*** Begin section ***

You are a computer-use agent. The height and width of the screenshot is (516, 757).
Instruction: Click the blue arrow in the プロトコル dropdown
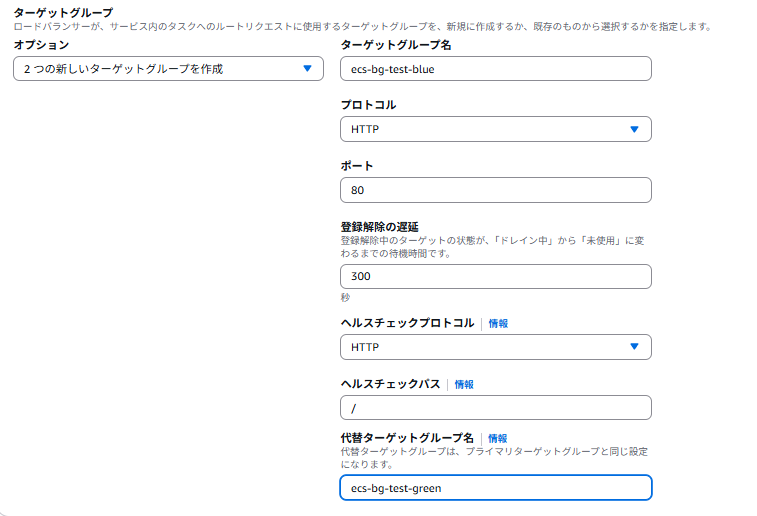click(634, 129)
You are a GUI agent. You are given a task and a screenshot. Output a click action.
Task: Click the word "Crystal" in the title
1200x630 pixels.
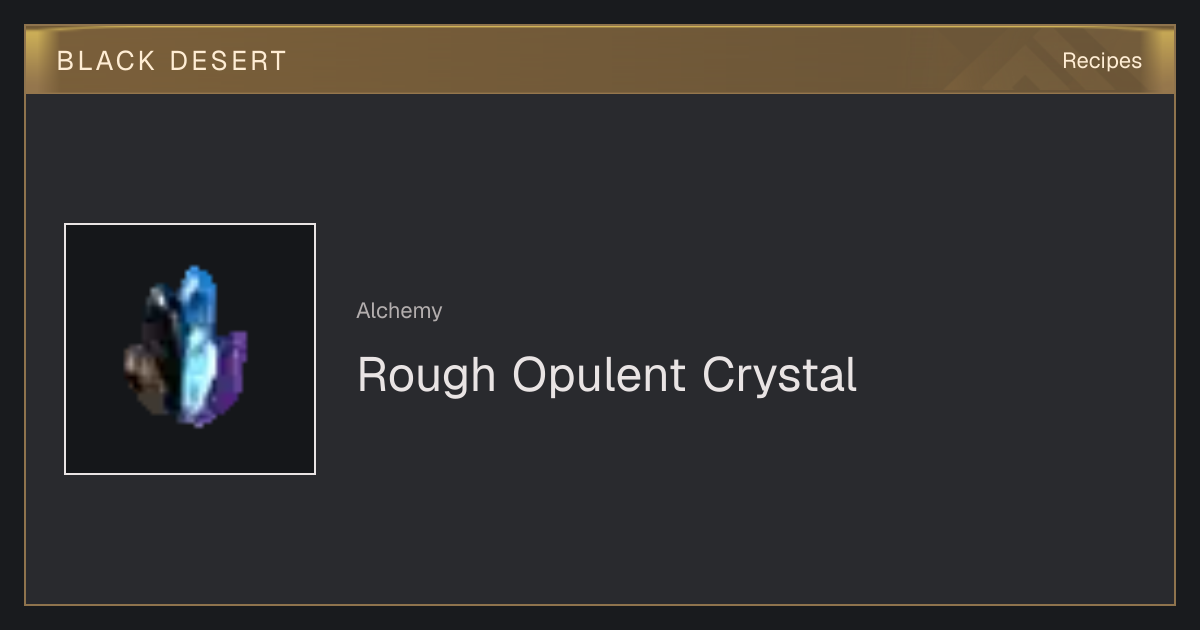[x=780, y=376]
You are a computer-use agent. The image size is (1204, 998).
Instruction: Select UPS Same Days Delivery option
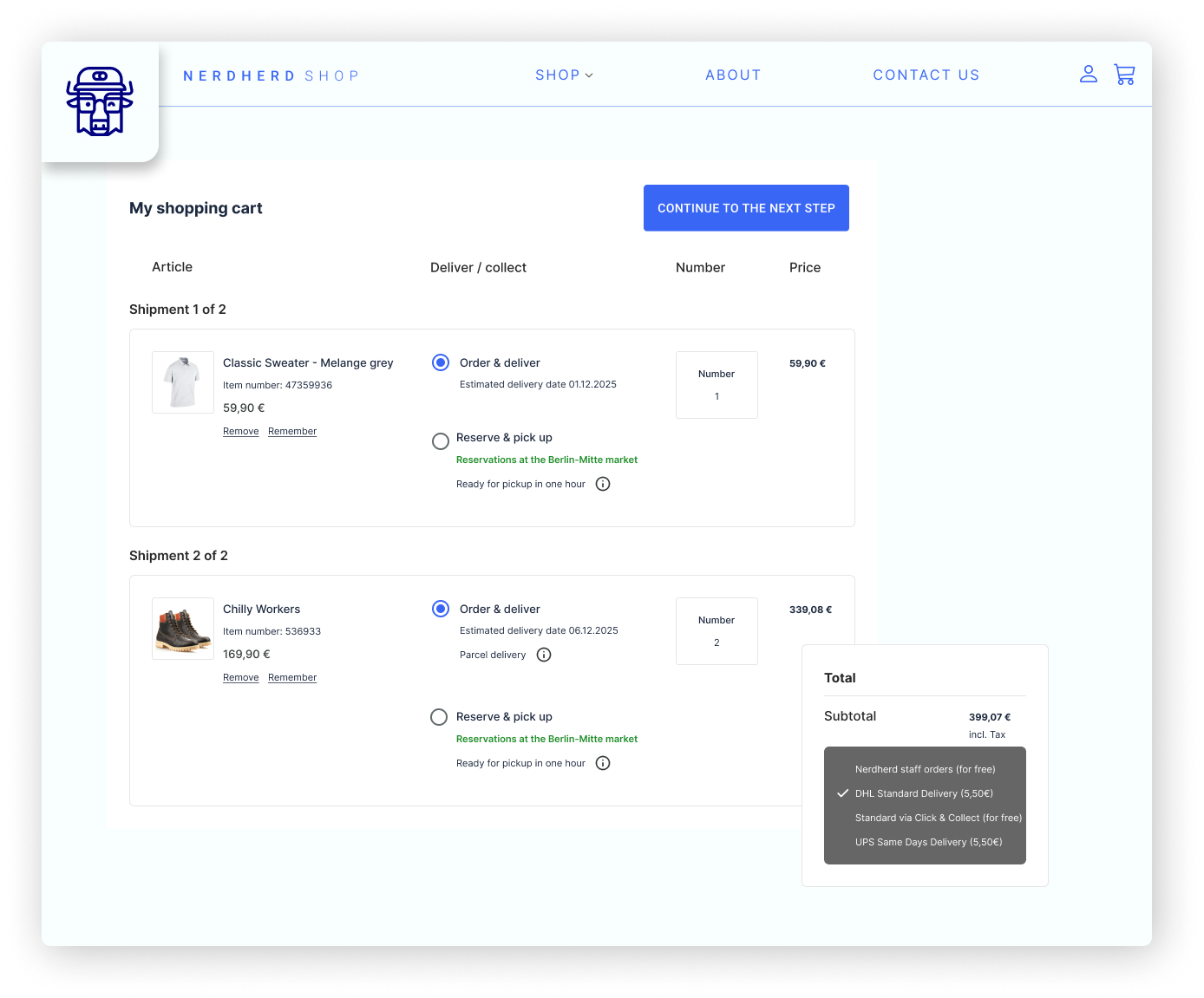[928, 842]
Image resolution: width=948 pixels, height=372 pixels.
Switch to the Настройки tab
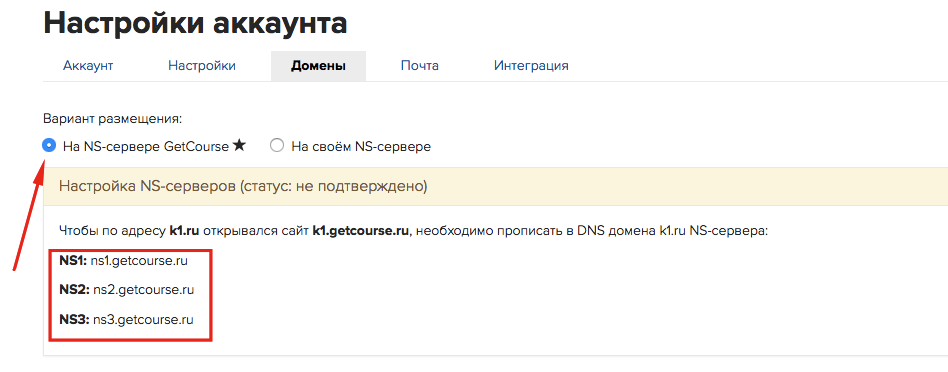201,65
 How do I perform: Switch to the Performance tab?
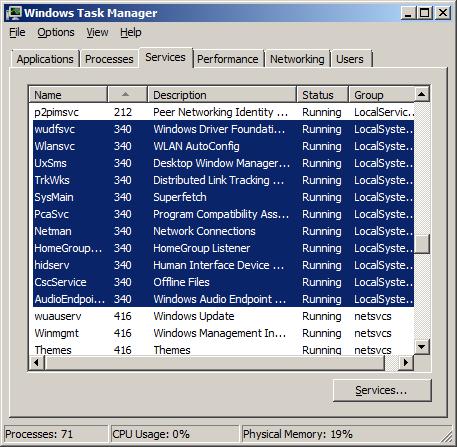pos(228,59)
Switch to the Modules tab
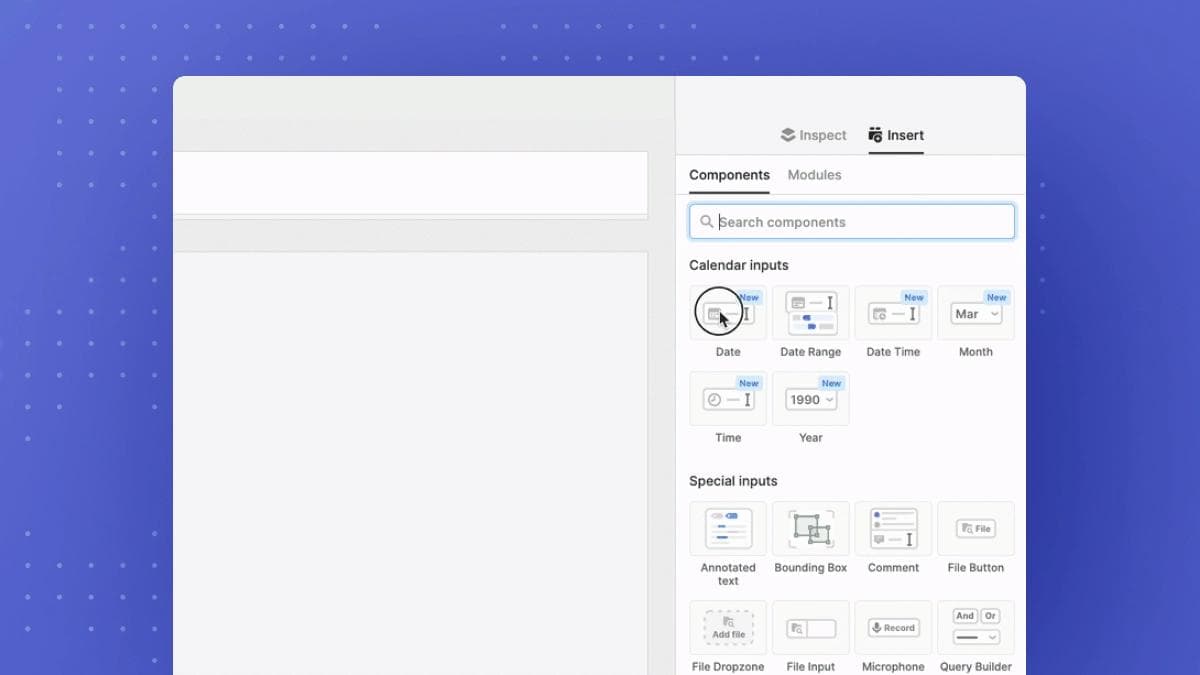The image size is (1200, 675). (x=814, y=175)
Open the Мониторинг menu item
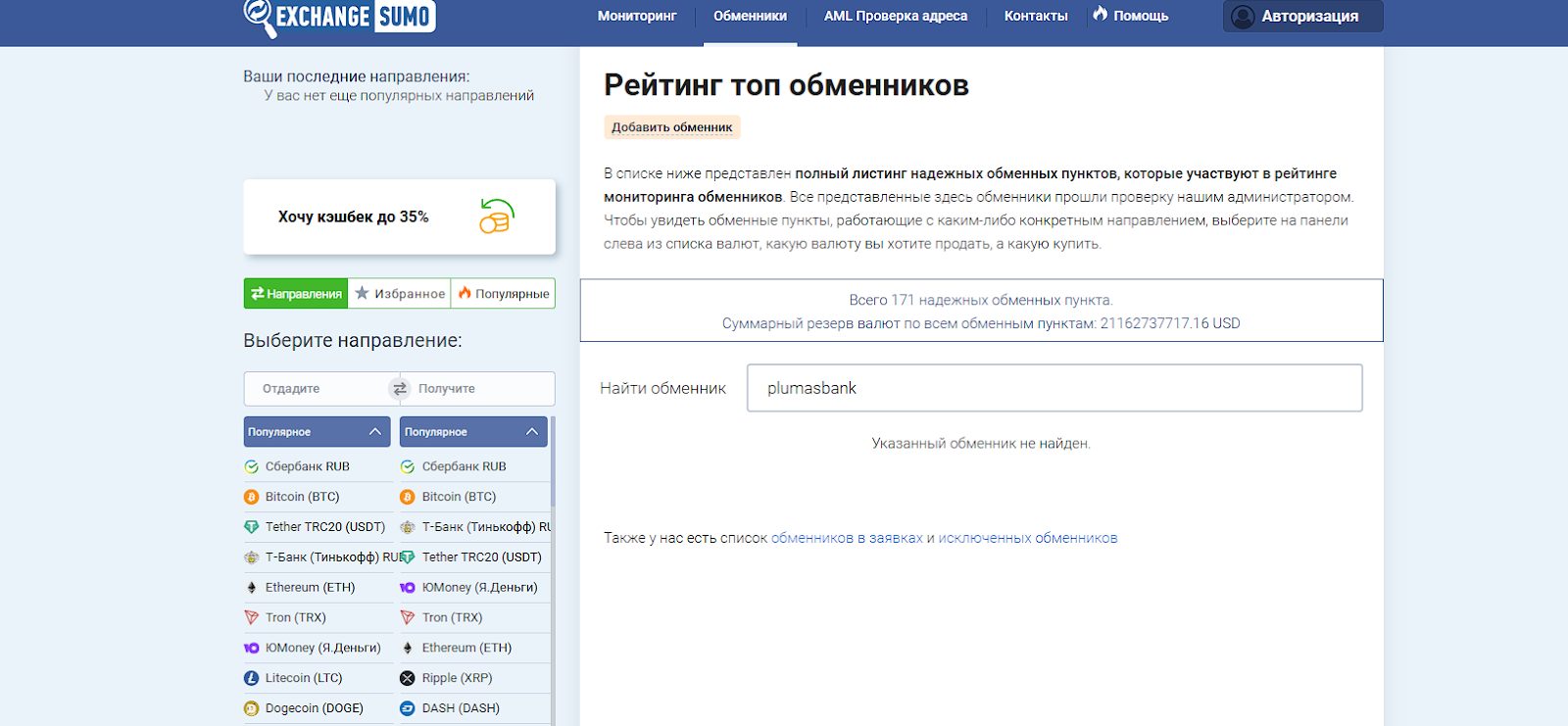This screenshot has width=1568, height=726. click(x=637, y=16)
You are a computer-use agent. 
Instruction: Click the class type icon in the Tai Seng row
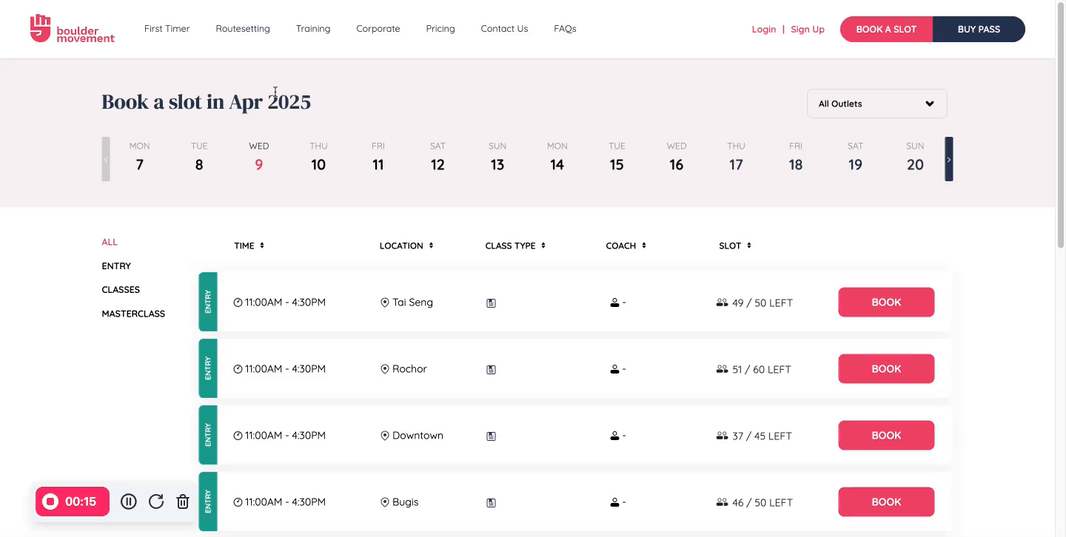click(x=491, y=303)
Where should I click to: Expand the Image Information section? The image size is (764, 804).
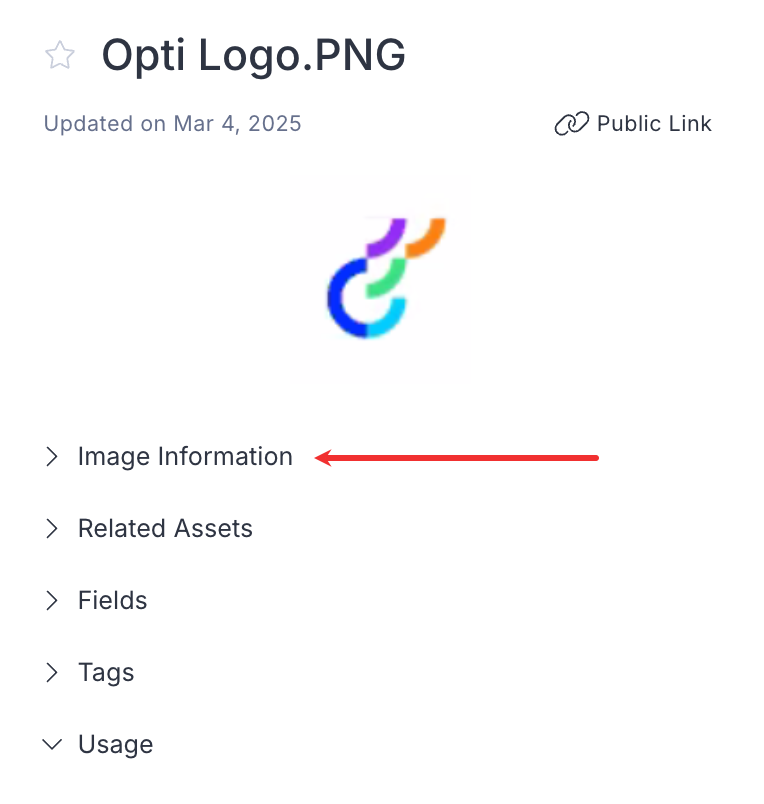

*** End section ***

» TASK OBJECTIVE:
When a line in the material above contains the word "computer", copy that line out.

» RESULT OF THE TASK:
You are a computer-use agent. The height and width of the screenshot is (516, 757).
You are a computer-use agent. The image size is (1204, 998).
You are a computer-use agent. 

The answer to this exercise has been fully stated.